ЗАДАНИЕ 1: Переведите на английский язык следующее предложение из фрагмента о Фортинбрасе: «Это человек, который не знает осторожности и деликатности в делах государственных».
ЗАДАНИЕ 2: Продолжите рассуждение о финале «Гамлета» и роли Фортинбраса, начав сразу после его последнего предложения.

Только такой человек, как Фортинбрас, который мерит человеческую жизнь аршином, который, подобно пожару, все на своем пути зажигает и сокрушает, только такой прямолинейный политик и человек войны годился для того, чтобы почистить авгиевы конюшни и вымести из них всех негодяев, плутов, лизоблюдов, нахлебников и всю эту компанию попрошаек. Это человек, который не знает осторожности и деликатности в делах государственных. Так именно и следует понимать этого героя, образ которого проходит как сокрушающая сила, перед которой отступают решительно все, начиная с лицемера Клавдия и кончая впечатлительным Гамлетом. Это нерастраченная сила, жаждущая дела железная натура, к которой силой само провидение должно было передать власть. Это чувствовал Гамлет, и предсмертные слова его были обращены к Фортинбрасу. Гамлет является как бы исполнителем веления судьбы. Таков уж великий закон мировой истории, что она пользуется услугами людей даже против их воли, что свои цели она осуществляет, даже если против них восстает человеческая воля, что она господствует над действиями людей, вопреки их намерениям, желаниям и стремлениям. Таков именно смысл появления Фортинбраса, с вступлением которого на престол Дании восстанавливается нарушенное равновесие и на смену расшатанности власти приходит строгая государственная дисциплина. Конец трагедии показывает нам, как могуча высшая прогрессивная цель, намеченная предопределением, и последняя сцена — этот благозвучный финальный аккорд — наполняет нас чувством удовлетворения, утешительным сознанием, что вновь создана здоровая, плодотворная почва для дальнейшего развития.

В критической литературе были высказаны некоторые соображения против эстетической целесообразности финального момента трагедии и указывалось на то, что трагедия должна иметь целью показать тщету всего земного, между тем как указанный примиряющий момент разрушает эту цель. Но, думается нам, трагедия не должна только ставить цель показать ничтожество человеческих усилий; она должна также примирить нас с жизнью, поселить в нашей душе убеждение, что с исчезновением одной генерации появляется другая, стремящаяся быть более деятельной, более совершенной, и привести нас к утешительному сознанию, что весь мировой процесс с его радостями и страданиями не лишен смысла, а напротив, ведет нас к высшим целям.

ИСХОДНЫЕ ДАННЫЕ:
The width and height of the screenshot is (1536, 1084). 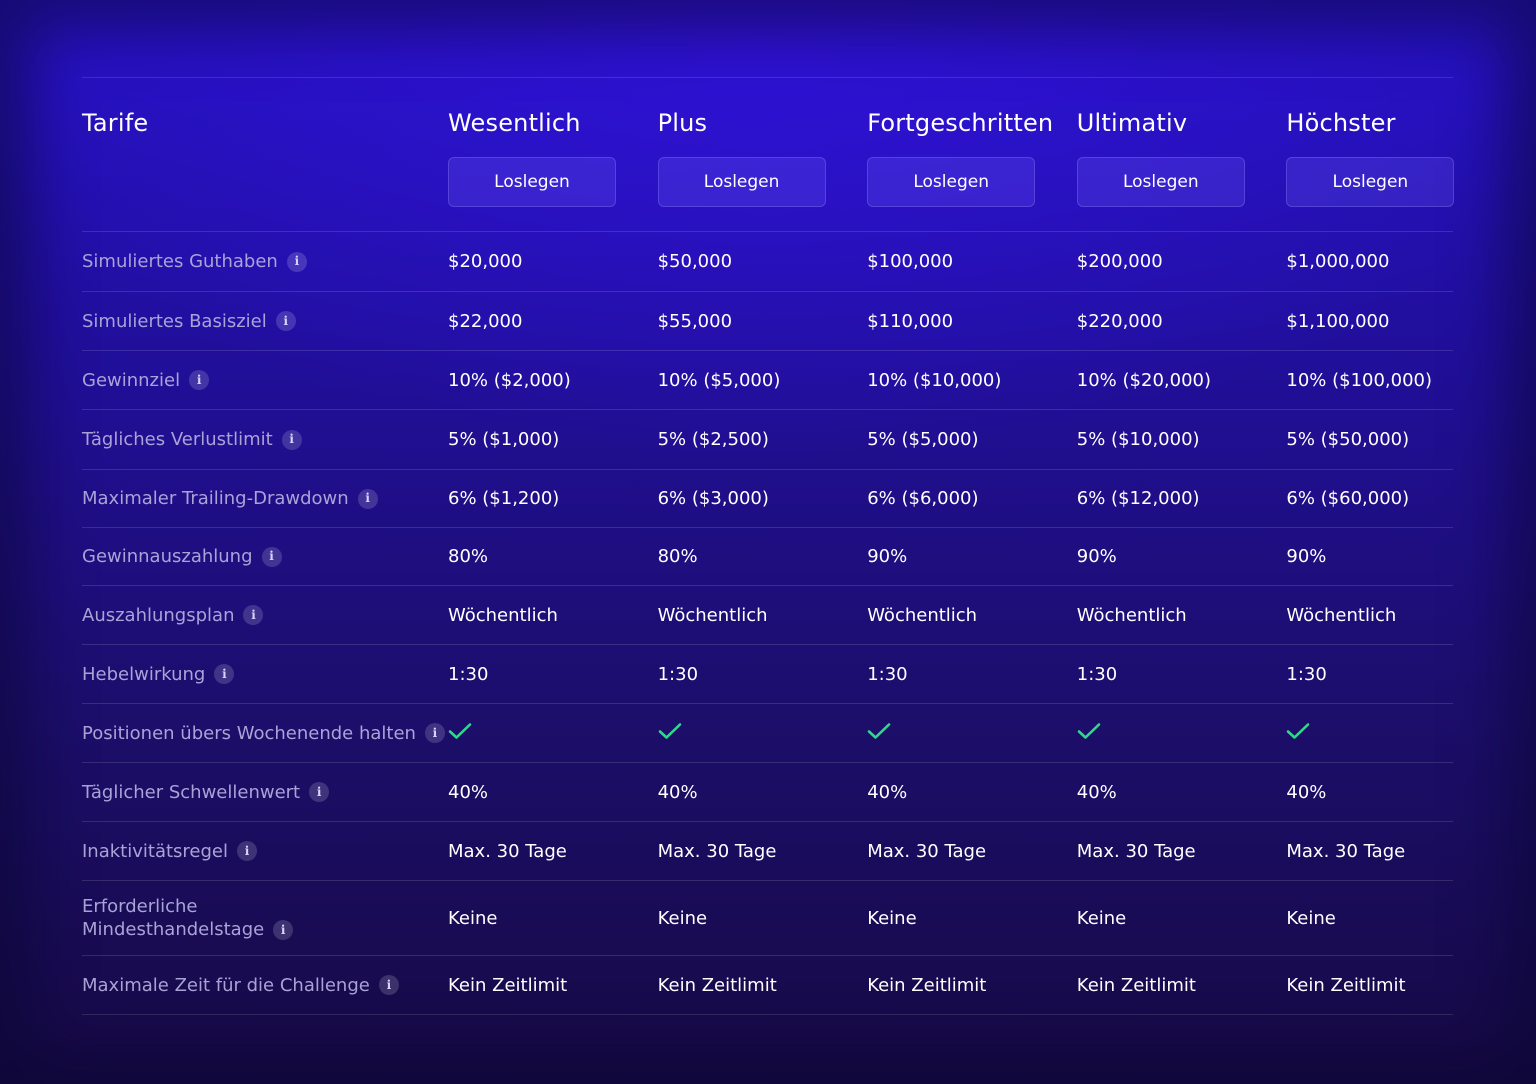 What do you see at coordinates (972, 154) in the screenshot?
I see `plan-column-fortgeschritten: Fortgeschritten Loslegen` at bounding box center [972, 154].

РЕЗУЛЬТАТ 1: He is a man who knows neither caution nor delicacy in affairs of state.

РЕЗУЛЬТАТ 2:
Таковы те основания, которые инстинктивно подчиняли себе Гамлета. Порой в его душе вспыхивала искра мщения, но он гасил ее и, таким образом, обреченный стечением обстоятельств на бездействие, сделался в конце концов фаталистом. Действовать путем насилия, обязать себя торжественной клятвой силами подземного мира в том, что с оружием в руках он добудет себе трон Дании, для него неприемлемо, как и надеть на себя маску лицемерия. Потеряв надежду на спасение, он пошел по пути, указанному ему судьбой. Эта его спокойная покорность судьбе изображена Шекспиром превосходно. Принц предчувствует, что судьба не пощадит его, как только он вступит на роковой боевой путь. Но он решается, полагая, что если это не случится теперь, то случится потом. Этот фатализм Гамлета не есть последствие пессимизма. Это результат разрушительной внутренней борьбы, под бременем которой человек с истинно христианской покорностью отдает себя в руки судьбы, удаляясь от активной деятельности и подавляя в себе всякую потребность в деятельности.

Гамлет идет мужественно навстречу своему несчастью, пережив мучительную внутреннюю борьбу. Он даже весел, и веселость эта его оживляет. В нем невозможно не видеть созерцательного философа, возвышающегося над всем земным. Он отказался от всяких иллюзий, и ни горе, ни радость — ничто человеческое его более не трогает. Дух его, правда, еще протестует; он напряжен до крайности, в панике ища выхода из ужасной дилеммы. Совершая рывок к действию, Гамлет немедленно отказывается от него и со спокойной душой начинает ждать развязки, после того как в сцене на кладбище с чувством глубокой тоски он коснулся той раны, от которой страдает все человечество.

Мы видим его снова оживленным в самый момент смерти. Он решается действовать... Злодейства Клавдия встают перед ним во весь свой ужасный рост, когда его родная мать, разъедаемая ядом, падает, когда он сам чувствует уже в себе смерть и когда Лаэрт, падая с криком боли, говорит, что вся вина — короля. В этот момент все сдерживавшие его доселе рамки уничтожены, он страшно возбужден, его впечатлительная, нервная натура страдает от уколов, все кажется ему пустым, ничтожным, тщетным, негодным и гнилым. Вот теперь долго сдерживаемый поток прорывается из берегов, и неистовое течение страсти сокрушает все попадающиеся им на пути препятствия. Это поднимается из могилы при виде крови старый дух кровавой мести. В последней катастрофе он подводит свои страшные итоги...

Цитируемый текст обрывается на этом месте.